## Work item
The material below contains a line with "Angst (55, 1630)" and a line with "Last Name (37, 1977)". Copy exactly those two lines and all lines between them.

::: Records shown

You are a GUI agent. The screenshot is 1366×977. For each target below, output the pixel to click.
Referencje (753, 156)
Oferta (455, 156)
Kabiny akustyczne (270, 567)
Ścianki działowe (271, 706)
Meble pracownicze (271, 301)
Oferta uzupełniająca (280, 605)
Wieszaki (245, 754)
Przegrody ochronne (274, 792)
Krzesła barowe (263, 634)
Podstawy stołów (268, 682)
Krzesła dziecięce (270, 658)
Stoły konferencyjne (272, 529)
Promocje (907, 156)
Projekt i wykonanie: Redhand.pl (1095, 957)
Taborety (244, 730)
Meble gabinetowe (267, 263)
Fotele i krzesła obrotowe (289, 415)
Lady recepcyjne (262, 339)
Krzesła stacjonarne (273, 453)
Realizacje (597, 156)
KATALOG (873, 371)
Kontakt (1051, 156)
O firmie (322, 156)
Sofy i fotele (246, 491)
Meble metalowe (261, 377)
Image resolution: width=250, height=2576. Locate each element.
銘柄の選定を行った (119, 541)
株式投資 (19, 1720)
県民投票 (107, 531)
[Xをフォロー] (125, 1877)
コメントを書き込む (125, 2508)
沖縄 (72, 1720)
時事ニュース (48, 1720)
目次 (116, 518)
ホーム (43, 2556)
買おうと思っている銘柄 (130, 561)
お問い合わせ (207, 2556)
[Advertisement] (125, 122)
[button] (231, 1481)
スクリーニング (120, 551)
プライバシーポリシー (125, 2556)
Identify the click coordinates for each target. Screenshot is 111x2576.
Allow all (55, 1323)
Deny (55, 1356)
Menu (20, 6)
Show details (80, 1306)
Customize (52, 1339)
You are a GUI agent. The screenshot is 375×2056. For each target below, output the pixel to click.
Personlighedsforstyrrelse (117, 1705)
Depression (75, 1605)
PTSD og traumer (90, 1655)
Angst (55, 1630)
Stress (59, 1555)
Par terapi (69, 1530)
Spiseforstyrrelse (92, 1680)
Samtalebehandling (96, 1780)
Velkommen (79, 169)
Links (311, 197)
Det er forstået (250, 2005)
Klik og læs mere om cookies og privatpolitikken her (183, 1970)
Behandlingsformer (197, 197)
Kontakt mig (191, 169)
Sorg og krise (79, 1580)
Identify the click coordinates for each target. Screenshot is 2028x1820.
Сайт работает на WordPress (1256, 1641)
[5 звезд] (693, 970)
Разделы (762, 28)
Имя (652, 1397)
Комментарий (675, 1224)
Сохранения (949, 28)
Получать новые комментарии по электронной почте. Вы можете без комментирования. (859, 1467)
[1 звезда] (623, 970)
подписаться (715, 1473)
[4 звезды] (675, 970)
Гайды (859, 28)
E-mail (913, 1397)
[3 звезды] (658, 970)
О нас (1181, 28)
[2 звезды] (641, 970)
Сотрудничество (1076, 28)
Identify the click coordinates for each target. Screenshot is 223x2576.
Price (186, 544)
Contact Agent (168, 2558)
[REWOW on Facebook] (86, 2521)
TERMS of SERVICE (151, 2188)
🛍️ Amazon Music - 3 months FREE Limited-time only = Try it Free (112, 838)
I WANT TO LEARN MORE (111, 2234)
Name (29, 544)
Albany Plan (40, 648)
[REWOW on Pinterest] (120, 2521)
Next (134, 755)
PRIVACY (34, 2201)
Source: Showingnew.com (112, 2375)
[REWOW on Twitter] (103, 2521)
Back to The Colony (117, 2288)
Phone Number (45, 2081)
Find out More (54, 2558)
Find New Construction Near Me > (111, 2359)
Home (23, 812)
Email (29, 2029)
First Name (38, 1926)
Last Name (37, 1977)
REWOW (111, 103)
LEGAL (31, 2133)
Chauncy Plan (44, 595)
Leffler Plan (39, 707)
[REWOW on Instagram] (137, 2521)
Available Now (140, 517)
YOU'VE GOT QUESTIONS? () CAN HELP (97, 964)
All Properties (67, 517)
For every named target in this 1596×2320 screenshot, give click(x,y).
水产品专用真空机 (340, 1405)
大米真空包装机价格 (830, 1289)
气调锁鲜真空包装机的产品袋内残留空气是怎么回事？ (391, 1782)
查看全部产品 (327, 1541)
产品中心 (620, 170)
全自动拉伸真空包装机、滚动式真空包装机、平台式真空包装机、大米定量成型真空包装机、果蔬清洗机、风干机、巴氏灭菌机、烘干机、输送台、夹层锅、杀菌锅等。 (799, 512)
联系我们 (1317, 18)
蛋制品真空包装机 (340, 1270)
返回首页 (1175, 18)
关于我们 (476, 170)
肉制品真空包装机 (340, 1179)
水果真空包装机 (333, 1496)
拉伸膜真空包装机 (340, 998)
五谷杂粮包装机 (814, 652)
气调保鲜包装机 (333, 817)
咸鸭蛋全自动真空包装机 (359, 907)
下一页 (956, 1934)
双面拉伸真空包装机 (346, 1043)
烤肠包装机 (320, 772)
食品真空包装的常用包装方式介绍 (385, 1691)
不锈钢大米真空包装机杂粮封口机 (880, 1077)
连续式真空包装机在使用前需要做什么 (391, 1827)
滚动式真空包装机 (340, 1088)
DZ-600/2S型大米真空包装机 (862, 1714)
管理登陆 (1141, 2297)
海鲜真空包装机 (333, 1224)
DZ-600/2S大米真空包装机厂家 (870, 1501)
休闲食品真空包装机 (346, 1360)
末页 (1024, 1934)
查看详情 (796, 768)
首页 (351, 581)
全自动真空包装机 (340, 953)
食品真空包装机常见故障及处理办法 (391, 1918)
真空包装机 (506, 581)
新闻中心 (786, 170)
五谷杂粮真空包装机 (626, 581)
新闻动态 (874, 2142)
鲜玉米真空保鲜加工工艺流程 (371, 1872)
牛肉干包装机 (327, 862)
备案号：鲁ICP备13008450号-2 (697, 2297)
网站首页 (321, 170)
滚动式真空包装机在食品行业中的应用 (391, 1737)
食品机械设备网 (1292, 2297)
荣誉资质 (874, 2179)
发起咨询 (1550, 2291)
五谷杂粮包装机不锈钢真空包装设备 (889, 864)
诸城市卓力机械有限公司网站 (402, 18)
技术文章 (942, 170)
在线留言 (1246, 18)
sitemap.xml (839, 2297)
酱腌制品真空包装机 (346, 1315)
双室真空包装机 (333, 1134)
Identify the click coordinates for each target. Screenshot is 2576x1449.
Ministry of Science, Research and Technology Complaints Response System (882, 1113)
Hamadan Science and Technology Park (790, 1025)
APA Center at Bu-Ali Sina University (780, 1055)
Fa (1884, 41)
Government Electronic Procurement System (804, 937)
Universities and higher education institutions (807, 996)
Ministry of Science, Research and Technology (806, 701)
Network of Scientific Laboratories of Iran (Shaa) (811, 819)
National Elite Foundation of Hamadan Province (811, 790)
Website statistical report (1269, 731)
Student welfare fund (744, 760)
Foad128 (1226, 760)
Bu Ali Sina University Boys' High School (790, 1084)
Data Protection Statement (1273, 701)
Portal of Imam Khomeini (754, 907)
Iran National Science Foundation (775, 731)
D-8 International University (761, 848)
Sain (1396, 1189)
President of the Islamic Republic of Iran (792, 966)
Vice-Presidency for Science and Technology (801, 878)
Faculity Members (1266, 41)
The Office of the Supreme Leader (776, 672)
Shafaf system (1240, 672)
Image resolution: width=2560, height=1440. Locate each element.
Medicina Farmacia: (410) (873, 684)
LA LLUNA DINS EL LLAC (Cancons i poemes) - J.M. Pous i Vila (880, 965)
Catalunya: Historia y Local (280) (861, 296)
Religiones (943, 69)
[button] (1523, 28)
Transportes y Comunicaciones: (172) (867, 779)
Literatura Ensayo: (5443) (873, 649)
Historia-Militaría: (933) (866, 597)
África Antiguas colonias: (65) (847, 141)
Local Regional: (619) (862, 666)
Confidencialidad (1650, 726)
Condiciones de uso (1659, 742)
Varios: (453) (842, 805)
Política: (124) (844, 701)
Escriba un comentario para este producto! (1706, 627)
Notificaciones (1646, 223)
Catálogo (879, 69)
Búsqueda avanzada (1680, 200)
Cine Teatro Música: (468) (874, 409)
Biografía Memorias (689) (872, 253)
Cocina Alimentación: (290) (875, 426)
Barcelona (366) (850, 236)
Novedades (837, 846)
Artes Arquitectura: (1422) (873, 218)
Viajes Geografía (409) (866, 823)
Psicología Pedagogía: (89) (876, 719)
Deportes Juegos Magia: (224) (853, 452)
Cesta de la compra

::::::

## Result below
Angst (55, 1630)
Stress (59, 1555)
Par terapi (69, 1530)
Spiseforstyrrelse (92, 1680)
Samtalebehandling (96, 1780)
Velkommen (79, 169)
Links (311, 197)
Det er forstået (250, 2005)
Klik og læs mere om cookies og privatpolitikken her (183, 1970)
Behandlingsformer (197, 197)
Kontakt mig (191, 169)
Sorg og krise (79, 1580)
Identify the click coordinates for each target. Screenshot is 2028x1820.
Сайт работает на WordPress (1256, 1641)
[5 звезд] (693, 970)
Разделы (762, 28)
Имя (652, 1397)
Комментарий (675, 1224)
Сохранения (949, 28)
Получать новые комментарии по электронной почте. Вы можете без комментирования. (859, 1467)
[1 звезда] (623, 970)
подписаться (715, 1473)
[4 звезды] (675, 970)
Гайды (859, 28)
E-mail (913, 1397)
[3 звезды] (658, 970)
О нас (1181, 28)
[2 звезды] (641, 970)
Сотрудничество (1076, 28)
Identify the click coordinates for each target. Screenshot is 223x2576.
Price (186, 544)
Contact Agent (168, 2558)
[REWOW on Facebook] (86, 2521)
TERMS of SERVICE (151, 2188)
🛍️ Amazon Music - 3 months FREE Limited-time only = Try it Free (112, 838)
I WANT TO LEARN MORE (111, 2234)
Name (29, 544)
Albany Plan (40, 648)
[REWOW on Pinterest] (120, 2521)
Next (134, 755)
PRIVACY (34, 2201)
Source: Showingnew.com (112, 2375)
[REWOW on Twitter] (103, 2521)
Back to The Colony (117, 2288)
Phone Number (45, 2081)
Find out More (54, 2558)
Find New Construction Near Me > (111, 2359)
Home (23, 812)
Email (29, 2029)
First Name (38, 1926)
Last Name (37, 1977)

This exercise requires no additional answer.